• [Supplied entries]:
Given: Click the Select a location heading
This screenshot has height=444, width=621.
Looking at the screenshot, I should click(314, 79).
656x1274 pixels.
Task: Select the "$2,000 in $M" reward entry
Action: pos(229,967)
* * *
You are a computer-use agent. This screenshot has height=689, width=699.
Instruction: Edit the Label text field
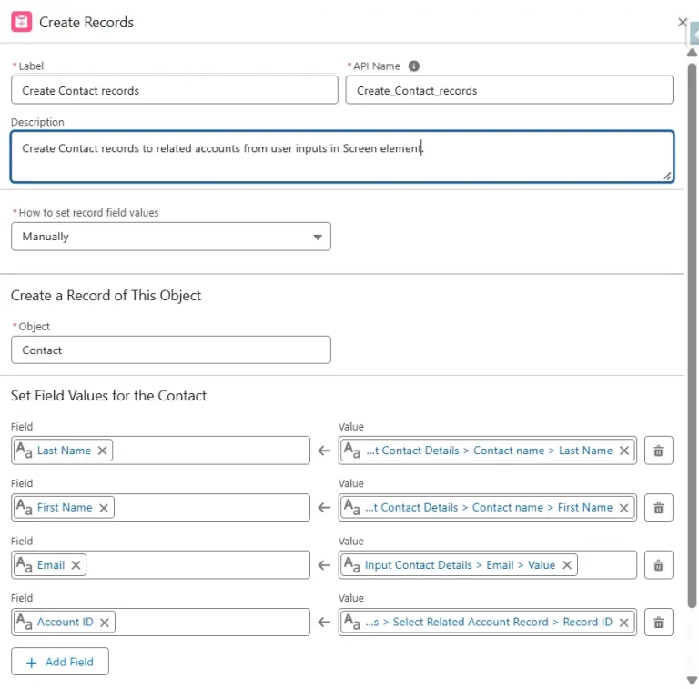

• [Problem description]:
Beginning at the line above that contains "You are a computer-use", return each line exactly through the line that contains "Instruction: Edit the Label text field", and no others.

• [The answer]:
You are a computer-use agent. This screenshot has height=689, width=699.
Instruction: Edit the Label text field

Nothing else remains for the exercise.